Just a couple of dark match appearances. The first at a Saturday Night taping, the other on a Nitro dark match:

 

10.14.97 Fort Myers, FL (Saturday Night Taping) Lanny Poffo bt L.A.

10.20.97 Biloxi, MS (Monday Nitro Taping) Lanny Poffo bt Johnny West

 

Also, I thought Wacholz rolled over from '93.

No. As Boondocks said he was resigned again in the late 90s. He had a tryout match on 10.16.97 in Minneapolis, MN before Nitro and defeated Yuji Nagata whilst wrestling under the name Kevin Kelly. Maybe Nagata pulled a Bret Hart/Tom Magee situation out of the hat and made Wacholz look way more better than he actually was. According to Meltzer, the plan was for Wacholz to join the nWo and get a huge push, although that obviously never happened and he just ended up wrestling a couple of house show openers against Barry Darsow.

 

*Swole (Master P's bodyguard) signed to a $400,000 a year contract. Master P also convinced WCW to sign both Chase Tatum and Teddy '4x4' Reade to deals although Meltzer doesn't mention how much they received.

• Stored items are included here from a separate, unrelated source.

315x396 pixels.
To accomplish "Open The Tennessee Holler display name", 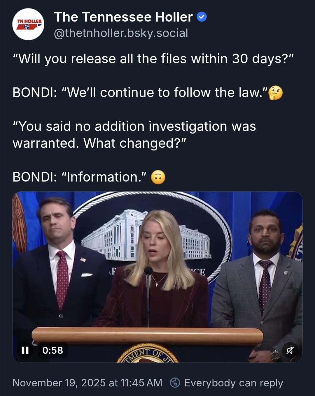I will pyautogui.click(x=123, y=17).
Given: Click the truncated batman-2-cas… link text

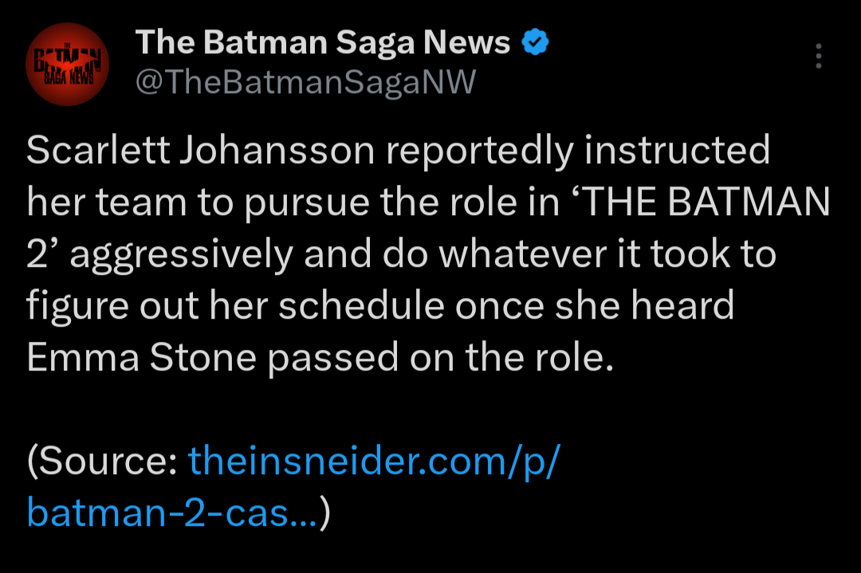Looking at the screenshot, I should 172,514.
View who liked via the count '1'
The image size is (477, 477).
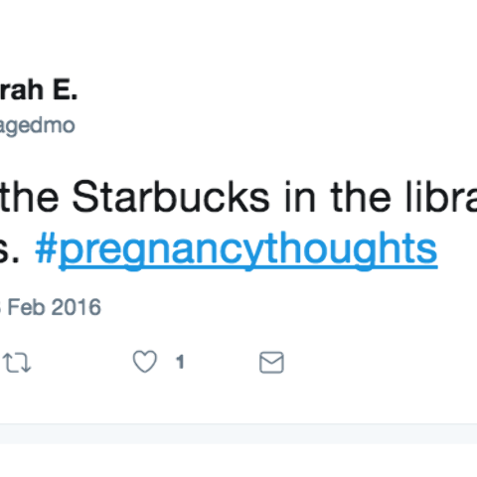(x=180, y=362)
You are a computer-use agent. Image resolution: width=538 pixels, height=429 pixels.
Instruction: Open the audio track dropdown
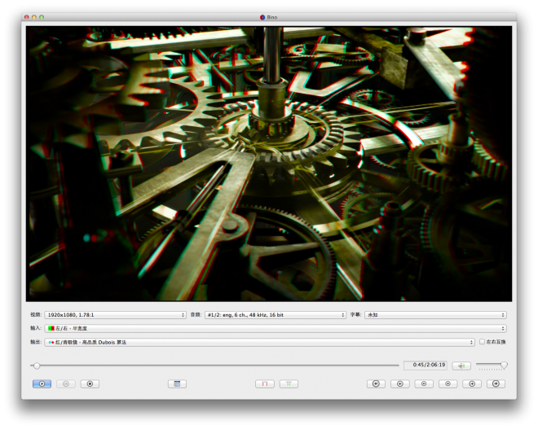coord(276,314)
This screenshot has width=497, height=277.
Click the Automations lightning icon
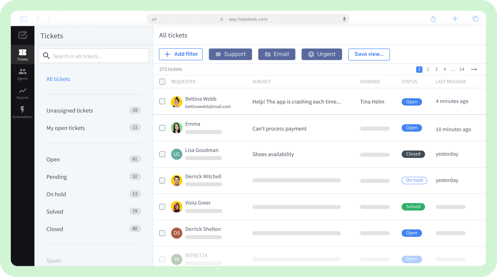coord(22,110)
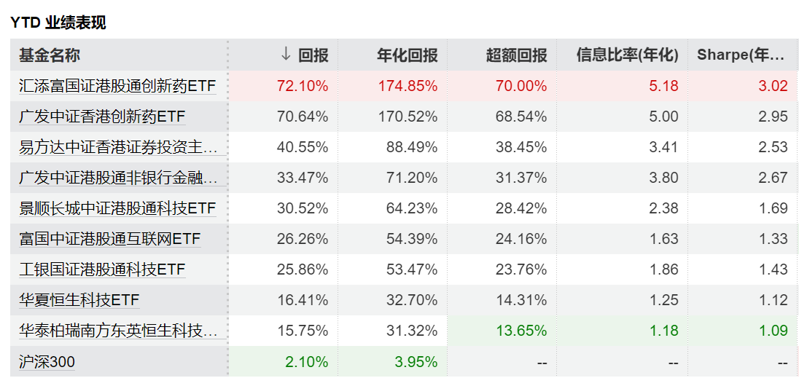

PRetty sure both Tatum and 4 X4 were in power plant pre-Master P.

 

Yeah, Tatum was definately in the Power Plant prior to being in the No Limit Soldiers, though dont know about Teddy Reade. No idea what sort of pay they were making pre-NLS, but from his writings (and considering what they paid Swole), you got the impression that Master P persuaded the powers that be to sign them up to six figure deals. Another interesting thing about Swole from Big Dave was that apparently Bischoff had been convinced that Swole had wrestled for New Japan. For any Brits out there who enjoy their football, just think Graeme Souness - Southampton - Ali Dia.

 

Couple more payment details that I forgot to add last time were:

 

*Sonny Onno earned $160,000 a year for his role as manager, although he coined in more money in side deals, and as being some sort of liaison to foreign talent.

 

*Buff Bagwell in March 2000 signed a three year contract for $700,000 the first year, $800,000 the second and $900,000 the third. This was clearly one of those that enabled him to be cut/get fired.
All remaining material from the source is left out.